Nature loss threatens our health and economies. It is also undermining efforts to tackle the climate crisis. COP15, scheduled to take place in Montreal later this year, presents a once-in-a-decade opportunity to reset our broken relationship with nature. Join the call for governments to secure an ambitious global biodiversity agreement that reverses biodiversity loss this decade, in support of climate action and the Sustainable Development Goals.

The Call To Action

From the air we breathe to the water we drink and the food we eat, nature provides the essentials we all rely on for our survival and well-being, including crucial economic, health, cultural and spiritual benefits.

Systematic disregard for the environment and the rapid loss of biodiversity have pushed the natural world to its limits. They helped trigger a planetary health crisis, placing human health and livelihoods of current and future generations at risk.

Continued loss of nature threatens not only over half the global GDP, but also our opportunities to reduce poverty and address social and gender inequalities. The loss of biodiversity and growing scarcity of natural resources, including through the expansion of unsustainable resource extraction, and sometimes exacerbated by armed conflict, undermine human security and often lead to human rights abuses, including gender-based violence and violence against Indigenous Peoples and environmental defenders.

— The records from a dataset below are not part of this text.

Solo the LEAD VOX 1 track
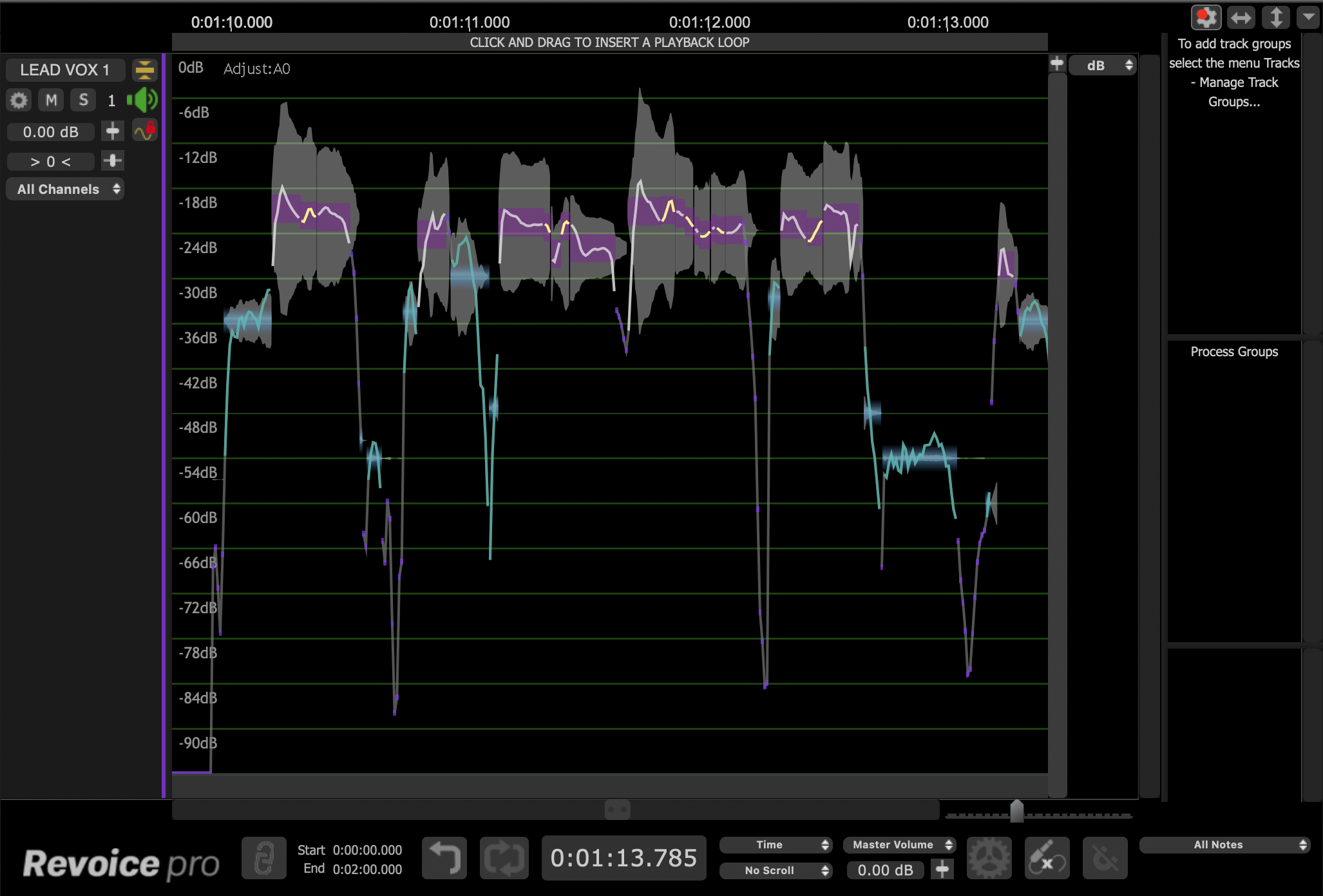This screenshot has height=896, width=1323. point(83,100)
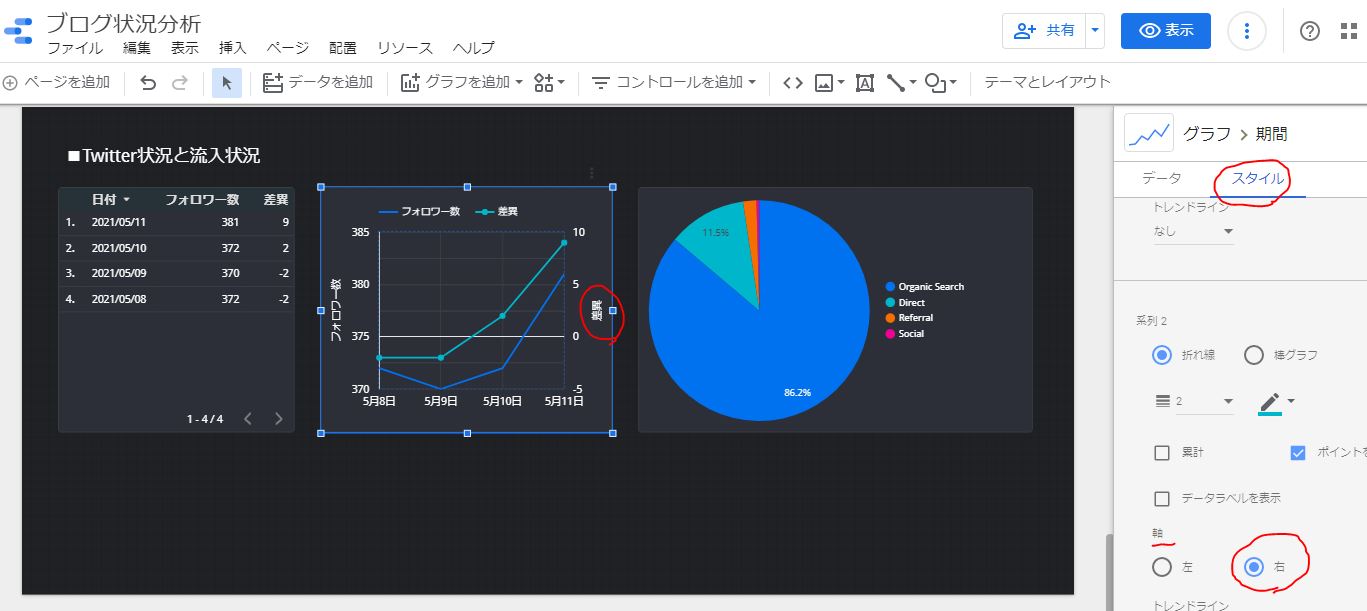This screenshot has width=1367, height=611.
Task: Open the image insert tool
Action: (x=829, y=83)
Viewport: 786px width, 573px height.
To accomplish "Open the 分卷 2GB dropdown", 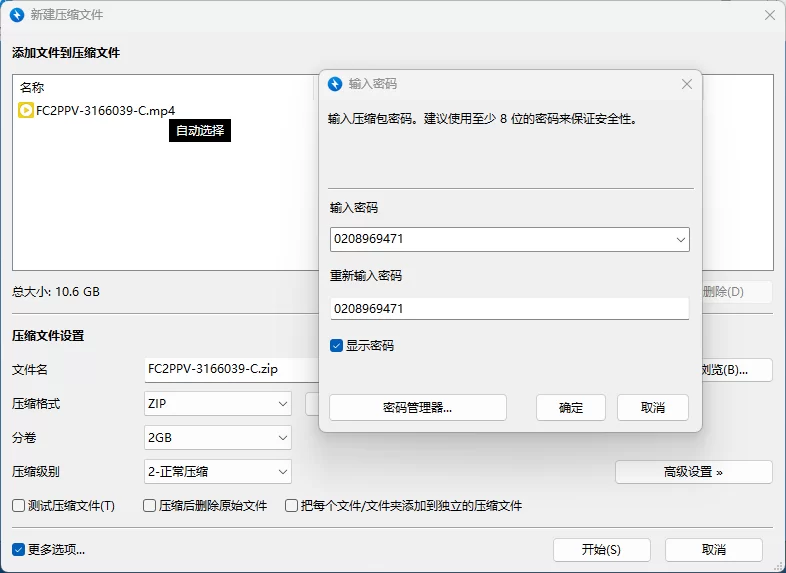I will coord(282,438).
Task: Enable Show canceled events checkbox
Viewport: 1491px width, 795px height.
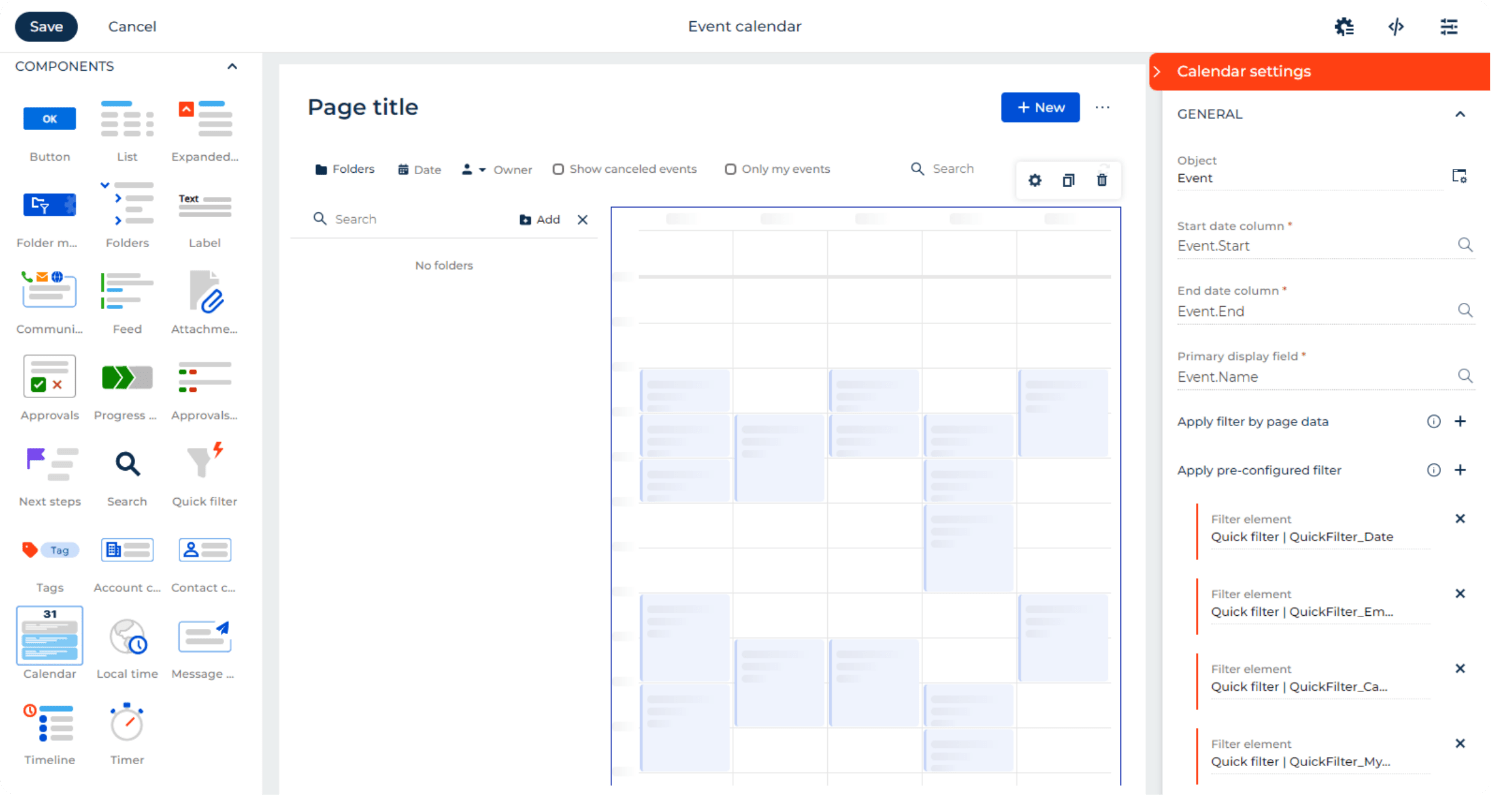Action: pyautogui.click(x=559, y=170)
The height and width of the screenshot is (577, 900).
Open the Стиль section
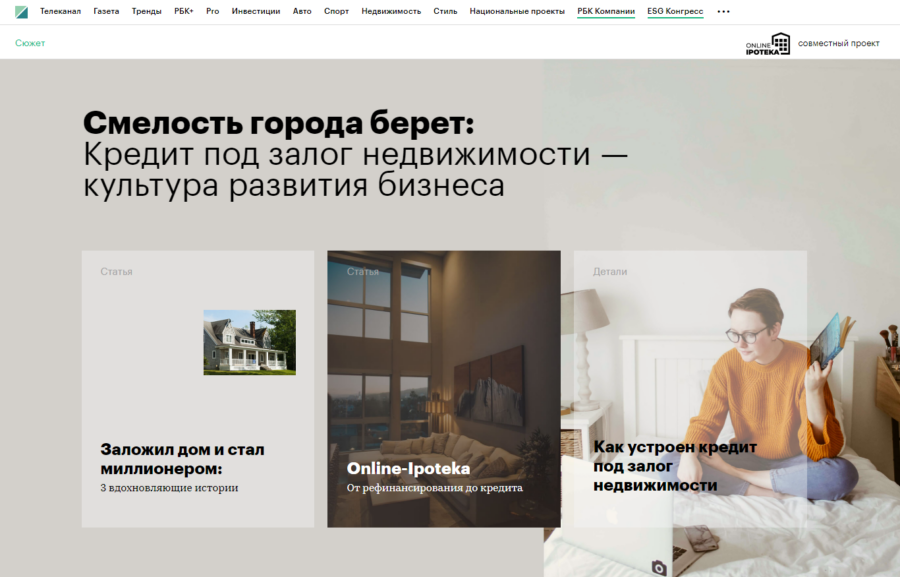(444, 11)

Portrait imageIn the context of our dangerously unbalanced relationship with the planet, halting and rapidly reversing the loss of biodiversity to secure a nature-positive world by 2030 will also help avoid future global pandemics, fight climate change and land degradation, and enhance environmental security. It will also directly contribute to upholding human rights, including children’s rights, to adequate food, health, water and a healthy environment.

Reversing nature loss and addressing structural inequalities is therefore a moral responsibility. We must uphold nature’s spiritual, artistic and inherent values and rights of cultures, faiths and communities, and recognize the past and current contributions of Indigenous Peoples who have conserved much of the remaining biodiversity.

As non-state actors, we are deeply concerned at the lack of ambition among the government parties negotiating the first draft of the Convention on Biological Diversity’s (CBD) post-2020 Global Biodiversity Framework (GBF) to effectively address the nature crisis. We all need and demand a strong Framework. One which acts upon commitments made in the Leaders Pledge for Nature and the G7 2030 Nature Compact Communiqué to reverse biodiversity loss by 2030.

Therefore, we are calling on government parties to strengthen the first draft of the Global Biodiversity Framework ahead of CBD CoP 15 in Montreal to secure a nature-positive world by 2030, in support of climate action and the Sustainable Development Goals by:

  • Including a nature-positive mission that commits the world to reverse biodiversity loss and improve the state of nature by 2030, against a 2020 baseline.
  • Ensuring rights-based approaches and guaranteeing human rights, including safeguarding human rights defenders, gender equality, Indigenous Peoples and local community rights, children and youth rights, recognizing all as equal stakeholders and ensuring effective participation in the decision-making processes.
  • Ensuring rights-based approaches to nature-based solutions and to conserving effectively and equitably 30% of land, freshwater, and seas by 2030.
  • Directly tackling the drivers of nature loss - including unsustainable agricultural and food systems, forestry, fisheries, infrastructure, and extractives practices - by securing a just and sustainable transition that halves the impact of all that society produces and consumes by 2030.
  • Committing adequate financial resources from all sources, and their appropriate allocation, including by eliminating all harmful subsidies by 2030. Aligning all public and private financial flows to a nature-positive world.
  • Securing a strong, effective, inclusive and transparent implementation mechanism that prioritizes bottom-up over top-down approaches, and that will allow for a ratcheting up of action over time.